> **Try it**:
Starting at the line that contains "Task: Click the Name input field", transcribe each line exactly through the end of the data below, and skip any pictures.

> **Supplied material**:
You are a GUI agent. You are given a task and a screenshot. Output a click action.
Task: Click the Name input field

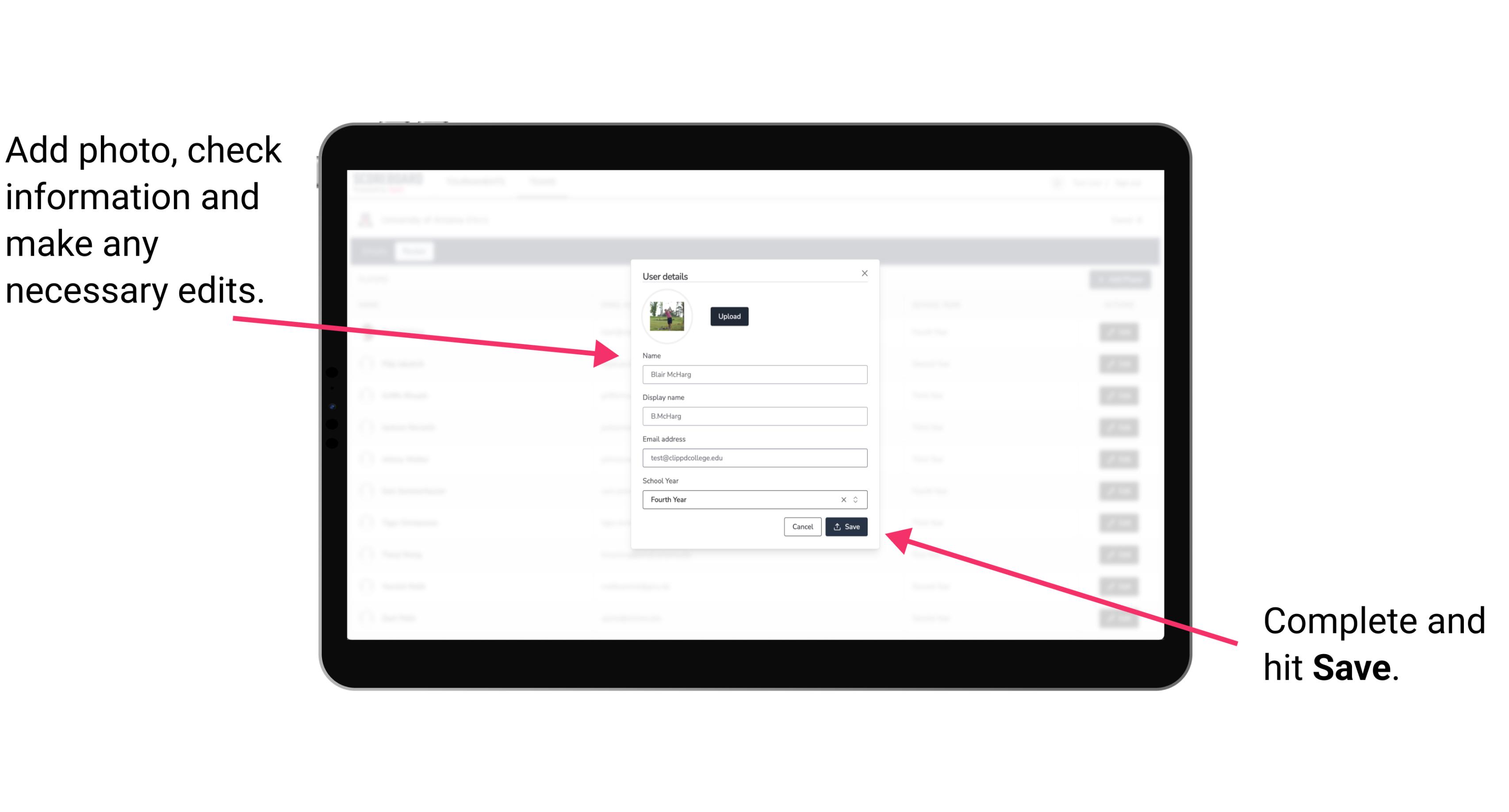point(753,374)
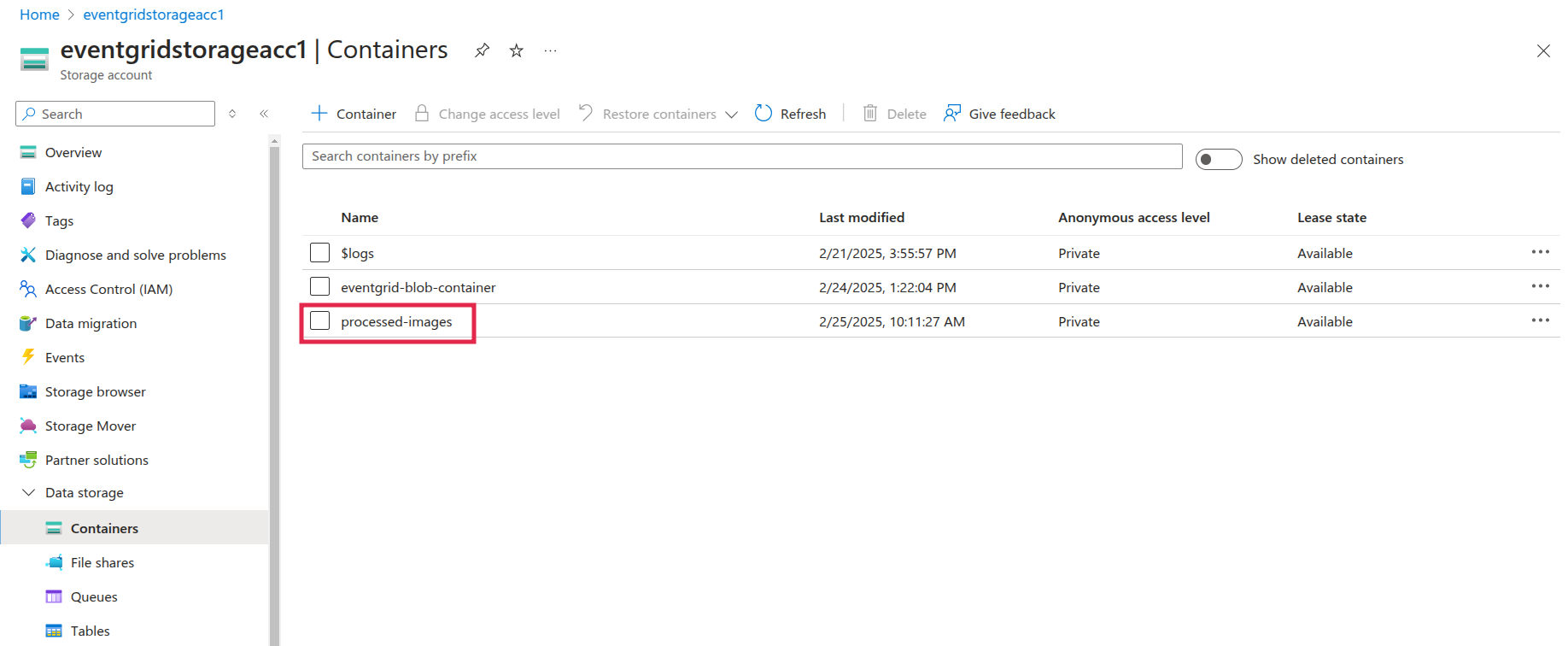The width and height of the screenshot is (1568, 646).
Task: Open more options for processed-images row
Action: (x=1540, y=320)
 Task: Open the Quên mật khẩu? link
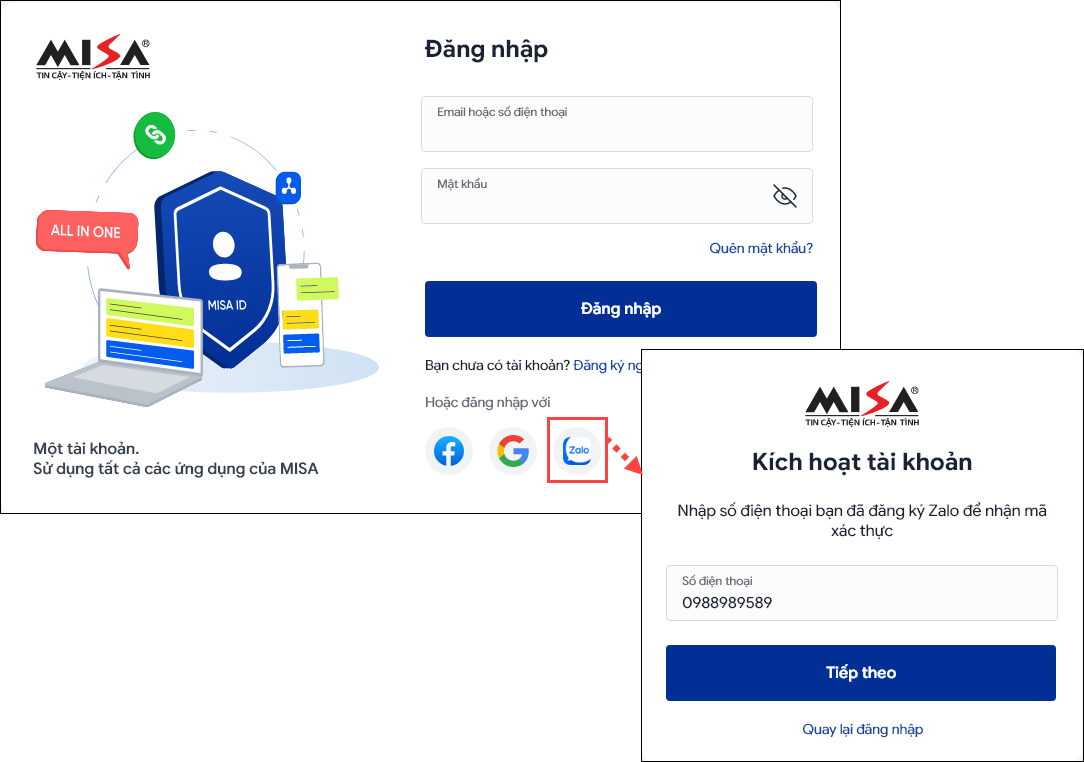coord(761,248)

> **Answer section**:
Task: Click the Name input field

point(753,374)
The width and height of the screenshot is (1568, 646).
Task: Open more options for processed-images row
Action: (x=1540, y=320)
 Task: Open the Quên mật khẩu? link
coord(761,248)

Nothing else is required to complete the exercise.